Wei Da, Dehnavi Parviz Ghoddoosi, Aubin-Tam Marie-Eve, Tam Daniel
Department of Bionanoscience, Delft University of Technology, 2628CJ Delft, Netherlands.
Laboratory for Aero and Hydrodynamics, Delft University of Technology, 2628CD Delft, Netherlands.
Phys Rev Lett. 2019 Mar 29;122(12):124502. doi: 10.1103/PhysRevLett.122.124502.

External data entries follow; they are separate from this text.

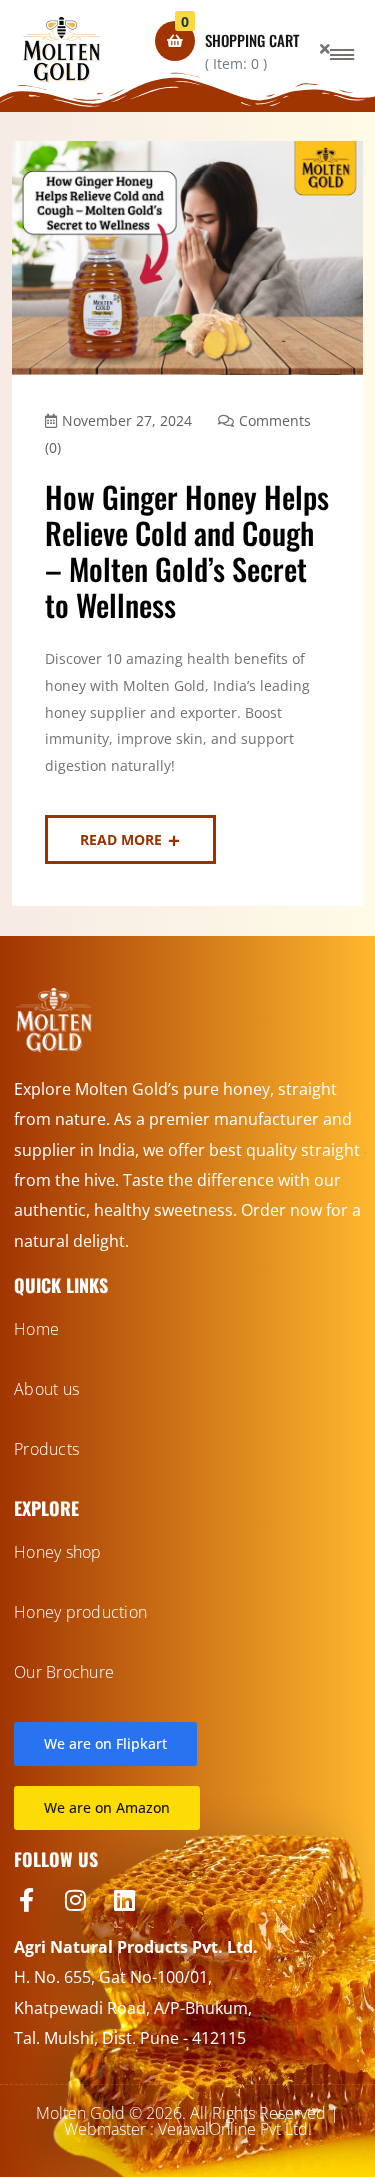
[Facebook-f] (26, 1900)
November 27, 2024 (127, 420)
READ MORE (121, 839)
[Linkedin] (124, 1900)
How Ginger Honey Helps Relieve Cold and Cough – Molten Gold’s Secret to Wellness (187, 550)
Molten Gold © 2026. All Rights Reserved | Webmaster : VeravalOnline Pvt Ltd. (187, 2121)
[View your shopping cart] (175, 41)
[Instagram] (75, 1900)
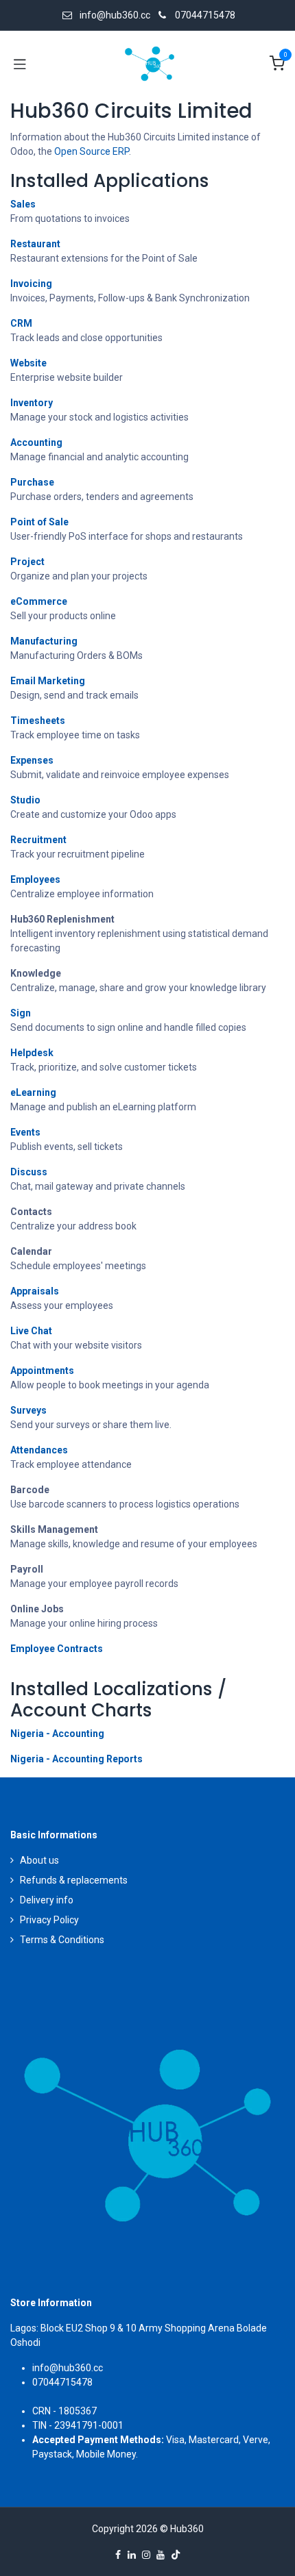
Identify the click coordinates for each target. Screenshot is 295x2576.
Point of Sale (39, 521)
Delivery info (46, 1900)
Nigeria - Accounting (57, 1733)
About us (39, 1860)
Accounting (36, 442)
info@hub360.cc (67, 2367)
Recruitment (38, 839)
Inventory (31, 402)
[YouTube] (160, 2555)
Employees (35, 879)
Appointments (42, 1370)
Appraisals (34, 1291)
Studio (25, 800)
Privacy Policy (49, 1919)
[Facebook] (118, 2555)
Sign (20, 1013)
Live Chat (31, 1330)
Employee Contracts (56, 1648)
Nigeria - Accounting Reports (76, 1758)
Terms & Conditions (62, 1939)
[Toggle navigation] (20, 64)
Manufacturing (44, 641)
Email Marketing (47, 680)
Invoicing (31, 283)
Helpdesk (32, 1052)
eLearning (33, 1092)
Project (27, 561)
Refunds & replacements (74, 1880)
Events (25, 1132)
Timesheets (37, 720)
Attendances (39, 1450)
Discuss (28, 1171)
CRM (21, 323)
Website (28, 363)
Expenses (32, 760)
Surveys (28, 1410)
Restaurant (35, 243)
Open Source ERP (91, 151)
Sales (23, 204)
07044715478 (205, 15)
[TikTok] (176, 2555)
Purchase (32, 482)
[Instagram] (146, 2555)
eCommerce (38, 601)
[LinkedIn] (132, 2555)
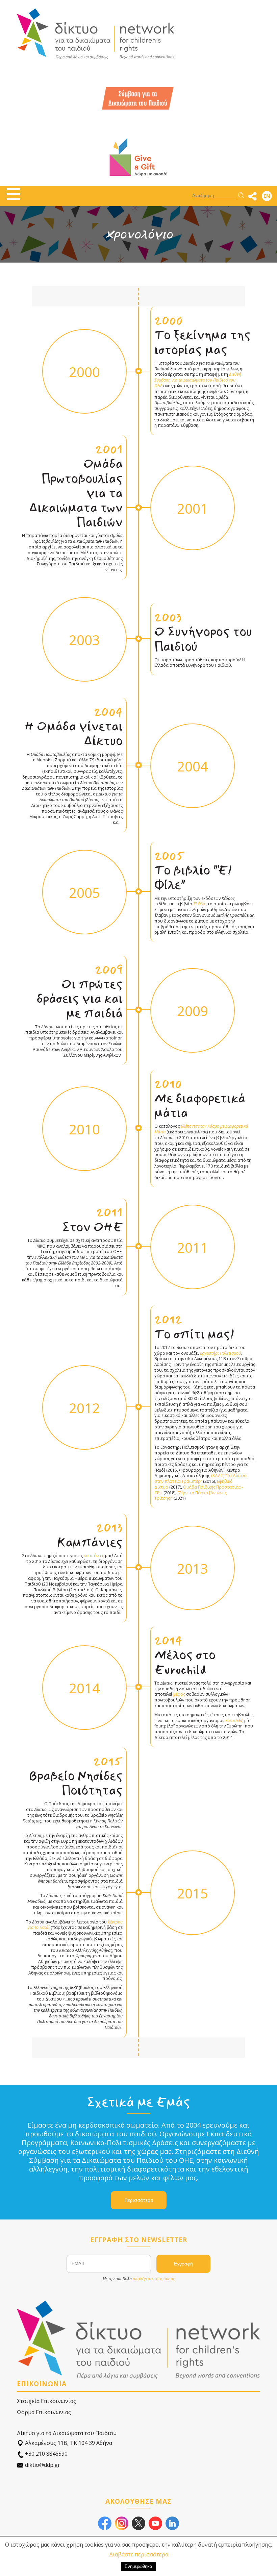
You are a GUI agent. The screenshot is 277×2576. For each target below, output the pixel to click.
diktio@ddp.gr (42, 2465)
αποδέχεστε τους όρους (154, 2279)
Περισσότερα (138, 2200)
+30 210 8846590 (46, 2453)
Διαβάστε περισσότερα (138, 2554)
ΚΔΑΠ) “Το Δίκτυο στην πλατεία (200, 1478)
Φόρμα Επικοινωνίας (44, 2412)
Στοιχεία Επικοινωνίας (46, 2401)
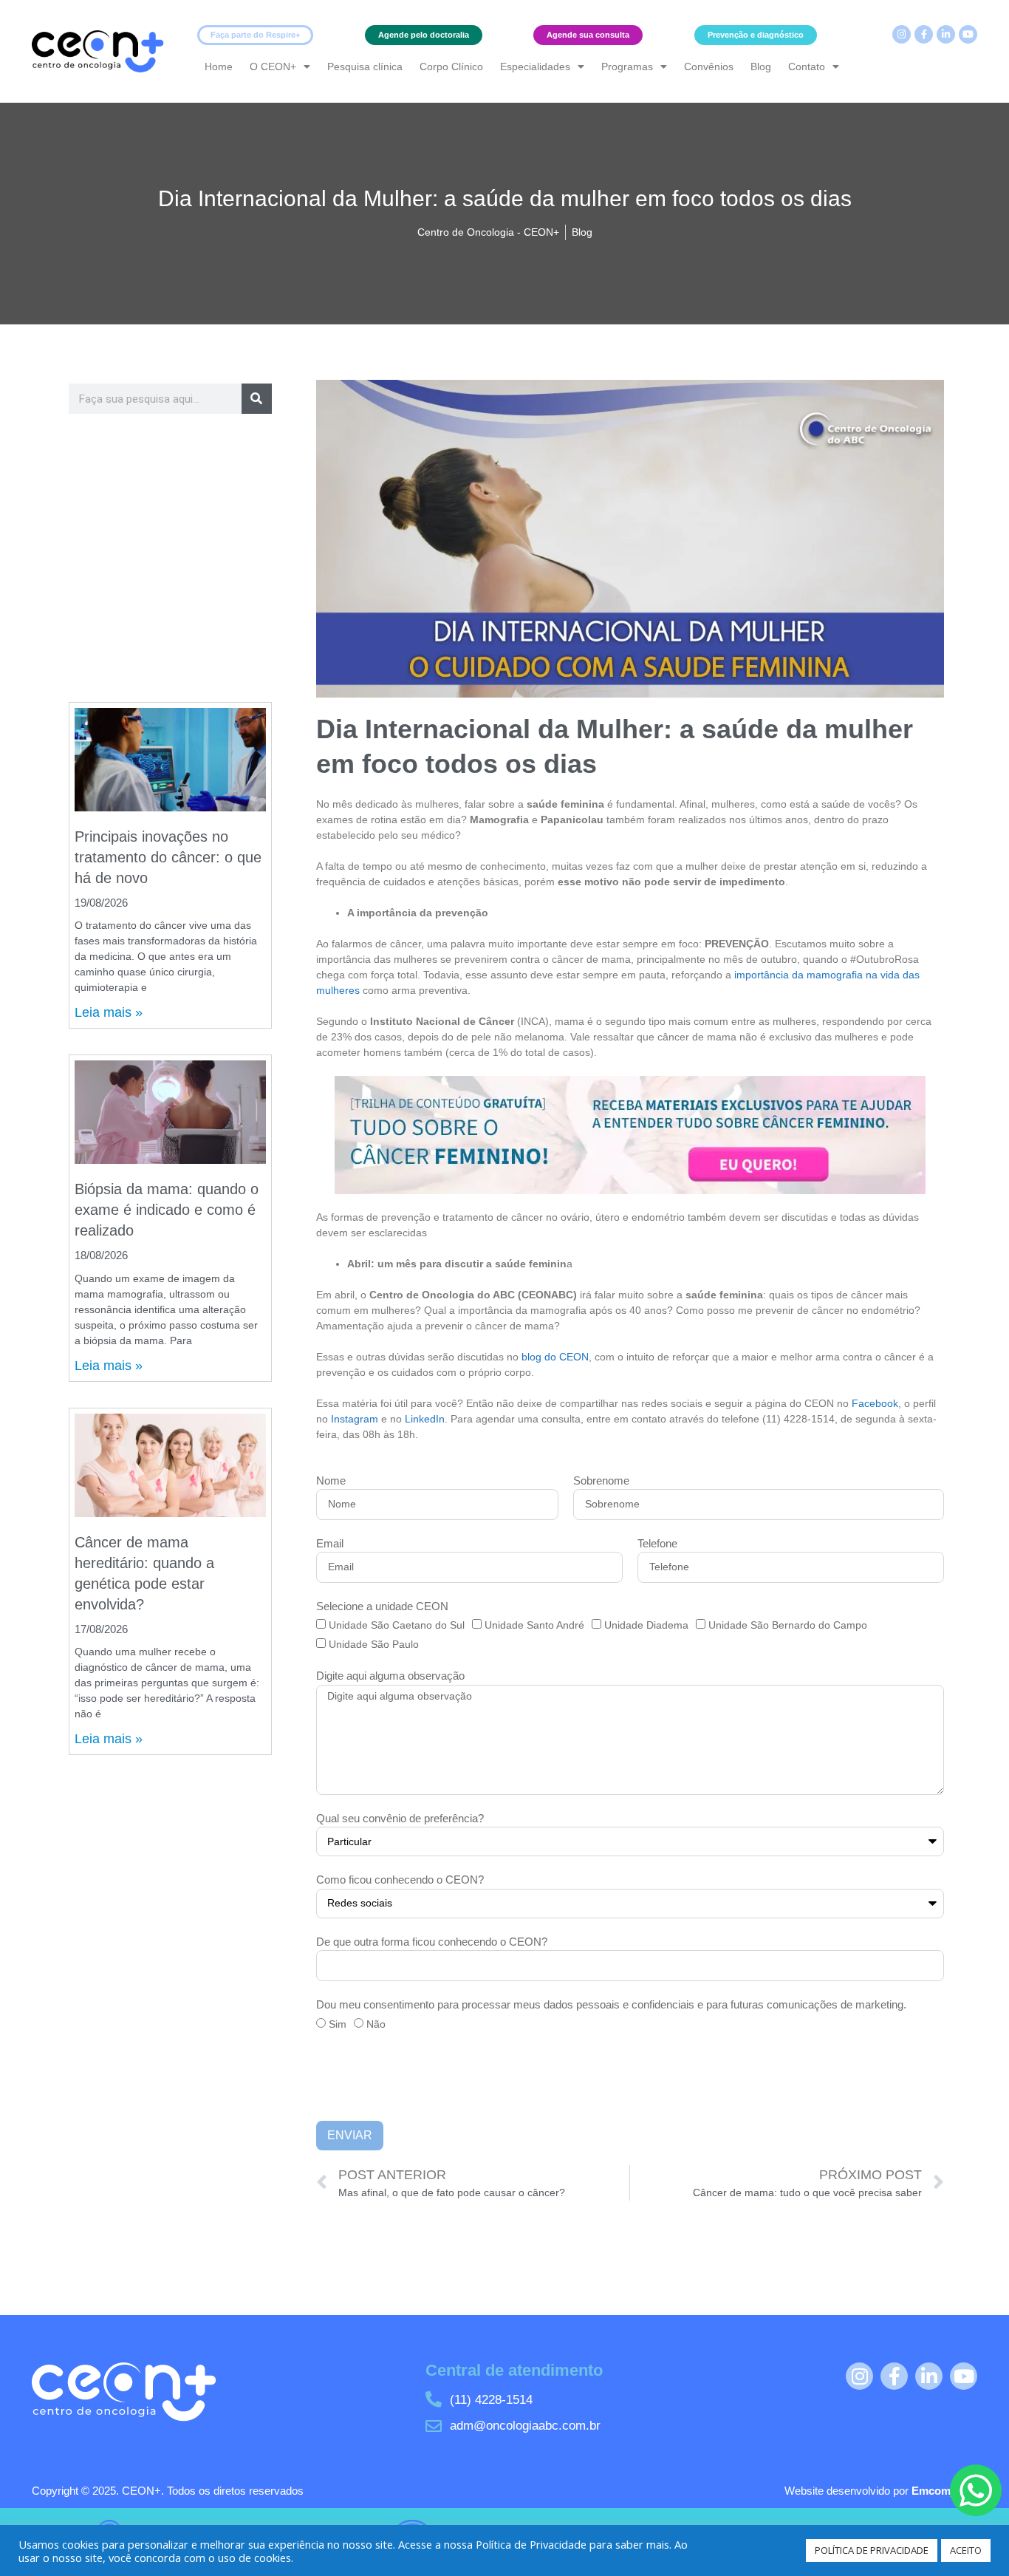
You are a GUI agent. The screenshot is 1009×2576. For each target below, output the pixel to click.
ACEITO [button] (966, 2550)
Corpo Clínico (451, 66)
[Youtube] (968, 34)
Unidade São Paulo (374, 1644)
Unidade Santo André (534, 1625)
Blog (760, 66)
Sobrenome (601, 1480)
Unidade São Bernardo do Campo (787, 1625)
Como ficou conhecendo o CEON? (400, 1879)
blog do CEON (555, 1357)
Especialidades (535, 66)
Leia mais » (109, 1012)
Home (219, 66)
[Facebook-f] (923, 34)
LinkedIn (425, 1419)
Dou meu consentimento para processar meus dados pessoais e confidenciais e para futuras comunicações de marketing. (611, 2004)
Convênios (708, 66)
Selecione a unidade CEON (382, 1606)
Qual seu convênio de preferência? (400, 1818)
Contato (806, 66)
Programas (627, 66)
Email (329, 1543)
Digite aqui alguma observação (390, 1675)
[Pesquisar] (257, 399)
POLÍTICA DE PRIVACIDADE (871, 2550)
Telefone (657, 1543)
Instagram (354, 1419)
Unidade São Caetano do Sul (397, 1625)
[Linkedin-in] (946, 34)
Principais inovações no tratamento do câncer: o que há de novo (168, 857)
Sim (337, 2024)
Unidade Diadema (646, 1625)
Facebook (875, 1403)
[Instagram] (901, 34)
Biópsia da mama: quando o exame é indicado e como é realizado (167, 1209)
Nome (331, 1480)
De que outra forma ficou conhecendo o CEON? (431, 1941)
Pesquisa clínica (365, 66)
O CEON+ (273, 66)
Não (376, 2024)
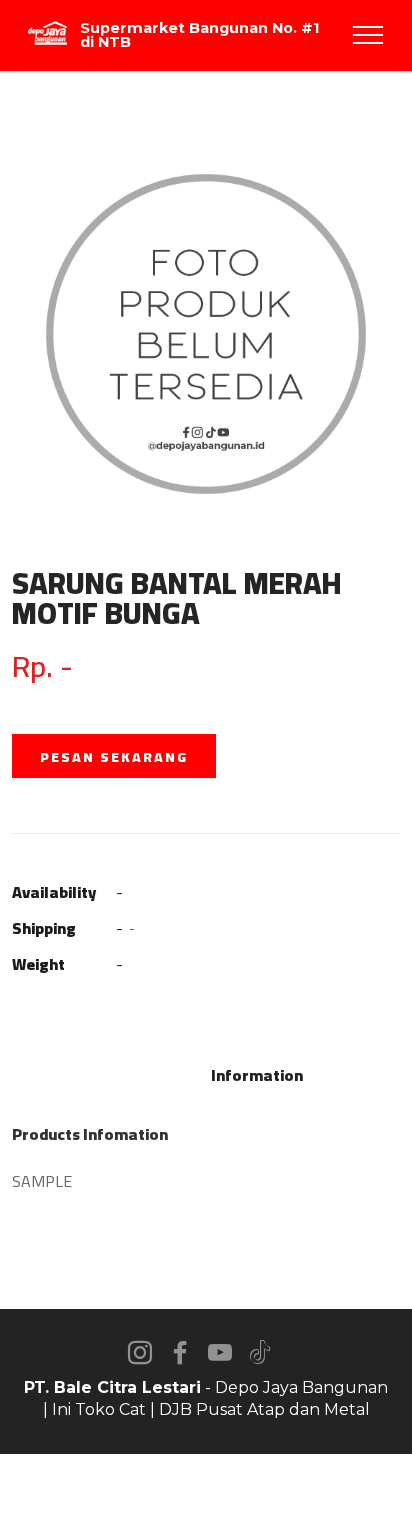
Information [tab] (257, 1075)
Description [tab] (153, 1075)
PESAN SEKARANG (114, 757)
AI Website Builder (206, 1486)
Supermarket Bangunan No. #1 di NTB (199, 35)
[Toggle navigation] (368, 35)
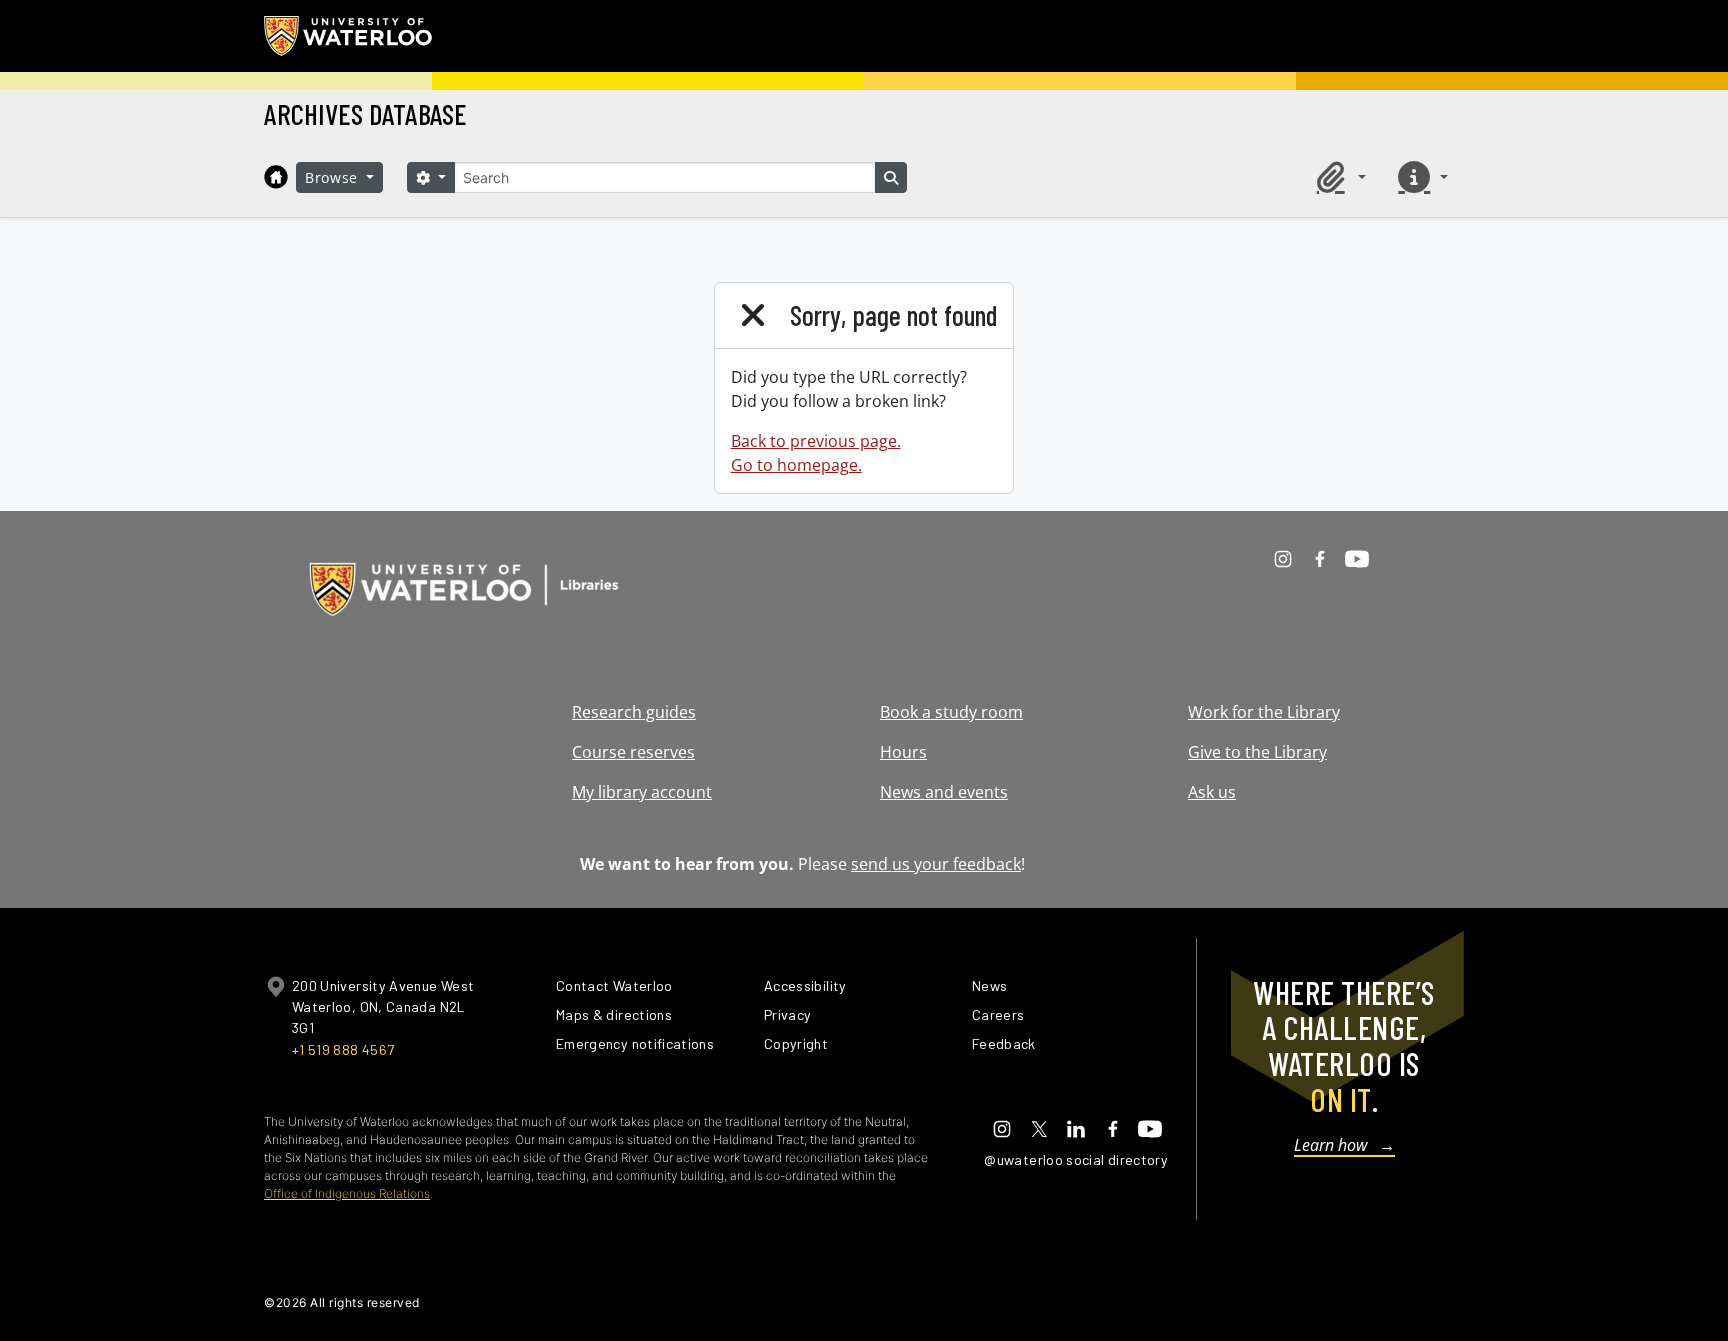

Stokes equations are commonly used to model the hydrodynamic flow around cilia on the micron scale. The validity of the zero Reynolds number approximation is investigated experimentally with a flow velocimetry approach based on optical tweezers, which allows the measurement of periodic flows with high spatial and temporal resolution. We find that beating cilia generate a flow, which fundamentally differs from the stokeslet field predicted by Stokes equations. In particular, the flow velocity spatially decays at a faster rate and is gradually phase delayed at increasing distances from the cilia. This indicates that the quasisteady approximation and use of Stokes equations for unsteady ciliary flow are not always justified and the finite timescale for vorticity diffusion cannot be neglected. Our results have significant implications in studies of synchronization and collective dynamics of microswimmers.
斯托克斯方程通常用于对微米尺度上纤毛周围的流体动力流进行建模。基于光镊的流速测量方法通过实验研究了零雷诺数近似的有效性,该方法能够以高空间和时间分辨率测量周期性流动。我们发现,摆动的纤毛会产生一种流动,这与斯托克斯方程预测的斯托克斯子场有根本区别。特别是,流速在空间上的衰减速度更快,并且在离纤毛距离增加时逐渐出现相位延迟。这表明,对于非定常纤毛流,准稳态近似和斯托克斯方程的使用并不总是合理的,涡度扩散的有限时间尺度不能被忽略。我们的结果对微游动器的同步和集体动力学研究具有重要意义。